Mausoleum of SS. Peter & Paul one of the nation’s finest final resting places


The faithful in the Diocese of Providence have one of the finest and most beautiful mausoleums available of any across the nation to consider when choosing a final resting place.
Rhode Island is a state where the majority of its population is Catholic, so the diocese has more than 125 churches and 32 cemeteries. And even though Rhode Island is the smallest state in our country, our diocese of the 15th largest in the country.
With no mausoleum space available, and no room for additions to previously constructed mausoleums, the Diocese of Providence ventured into a new area of their busiest cemetery for a project never seen in its 147 years in the building of SS. Peter & Paul Mausoleum at St. Ann Cemetery in Cranston in 2021.
Much went into the planning of its elaborate construction.
Four very nice designs were submitted with a variety of indoor and outdoor spaces, but two really struck a chord. One, was a building matching St. Ann Church, which is right outside the main gate of the cemetery, so that repeating of architecture from the front, through the rear of the property was a great idea. A second design submitted was a building emulating the Diocese’s historic Cathedral of SS. Peter and Paul in downtown Providence.
From that point on, everyone who reviewed the designs felt that the cathedral was the best model to emulate. Cemetery Design Associates, from Covington, Louisiana, won the bid. That was probably the easiest part of the entire project.

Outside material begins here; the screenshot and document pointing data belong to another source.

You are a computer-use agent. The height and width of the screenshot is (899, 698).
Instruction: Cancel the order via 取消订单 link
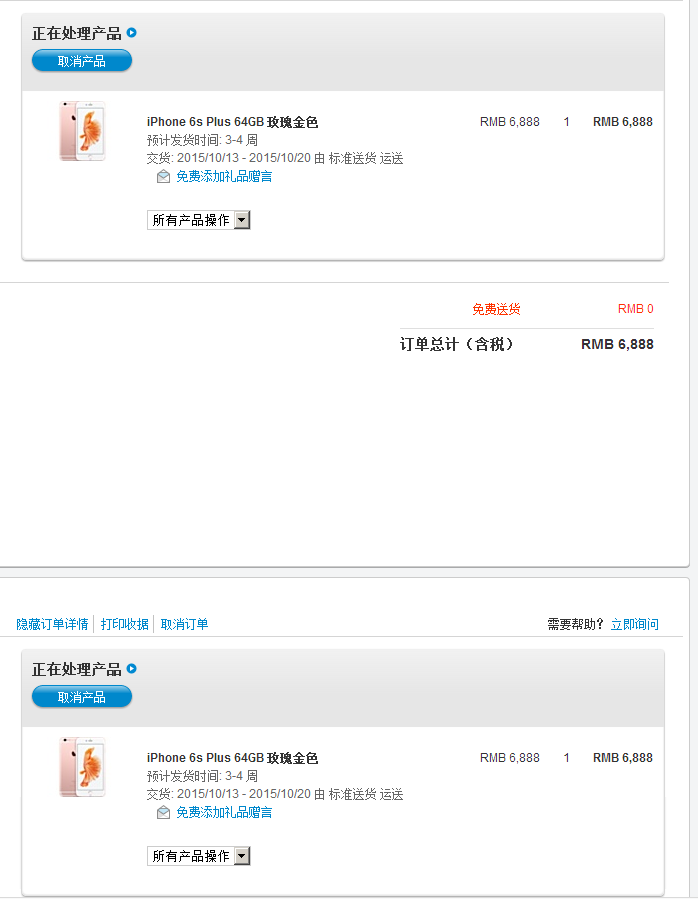[184, 624]
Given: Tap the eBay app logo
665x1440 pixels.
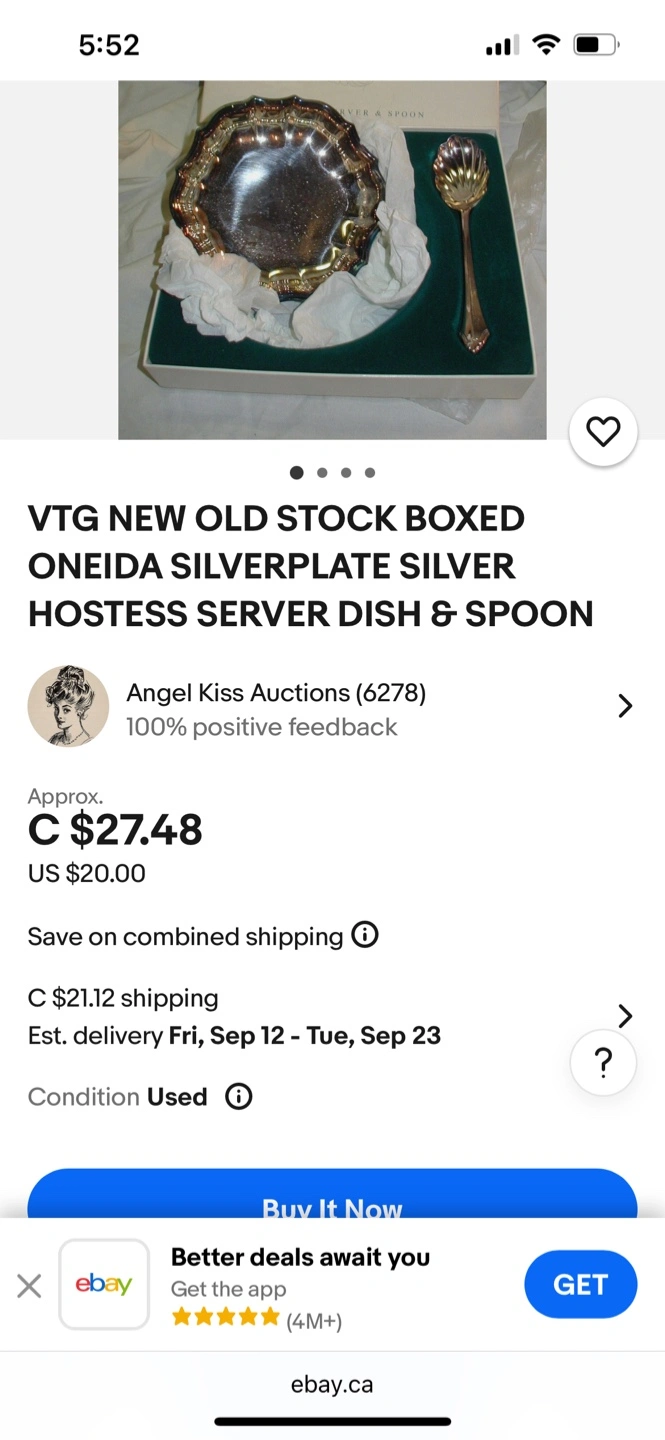Looking at the screenshot, I should 104,1285.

Having half a dozen outdoor areas of crypts and niches, stained glass could be not used to enhance those areas. This is where the services of Blackstone Cemetery Development were contracted. In also being granite suppliers, they provided five-foot statues of each saint needed to memorialize those areas. These outdoor areas offer three different types of settings. A large open area courtyard in the rear of the building is popular to those who wish to visit in the full sun of day. This is also the part of the building where future development may arise enclosing the area, giving it a true courtyard feeling.
There are two small courtyards tucked into the sides of the building, which give families a sense of privacy while being in an outdoor setting. The third type of area gives a cloistered feeling. Simply removing the proposed windows but leaving the arches throughout would give the now outdoor “corridors” a sense of being sheltered while being outside, thus named the Cloisters of Saints Matthew, Mark, Luke, and John.
Four years from the start of searching for designs, the Mausoleum of SS. Peter & Paul was complete and ready to be dedicated. On June 19, 2021, before a crowd of over 150 people and local media, Bishop Tobin blessed the mausoleum, making the project complete.
As sales continue, a full memorialization program has been established where families can add bronze adornments and ceramic photos to crypts and niche fronts. All artwork within and around the building is available for families to dedicate to their loved ones’ memory. Additionally, all of the areas are decorated with benches for memorialization, flower stands, and brick pavers within landscaped various gardens.
Catholic Cemeteries has made every attempt to give the families of Rhode Island all options possible within the industry, and the Mausoleum of Saints Peter & Paul is a large part of achieving that goal. There are many who contributed to the project outside of the contractors/vendors, especially the CCC network of dioceses that were a huge resource that was always one phone call away or even went as far as hosting us to visit, observe and learn about their successful mausoleums. One of the largest single mausoleums in New England could not have been possible without the continued and unyielding support from the leaders of the Diocese of Providence, including then-Bishop Thomas J. Tobin, Vicar General and Moderator of the Curia Msgr. Albert A. Kenney, Chancellor Father Timothy D. Reilly, Director of Planning and Financial Services Msgr. Raymond B. Bastia and CFO, Michael F. Sabatino. All are leaders who dared to do something never before in the diocese’s history, and for that I am truly grateful.
Anthony Carpinello is the director of Diocesan Cemeteries.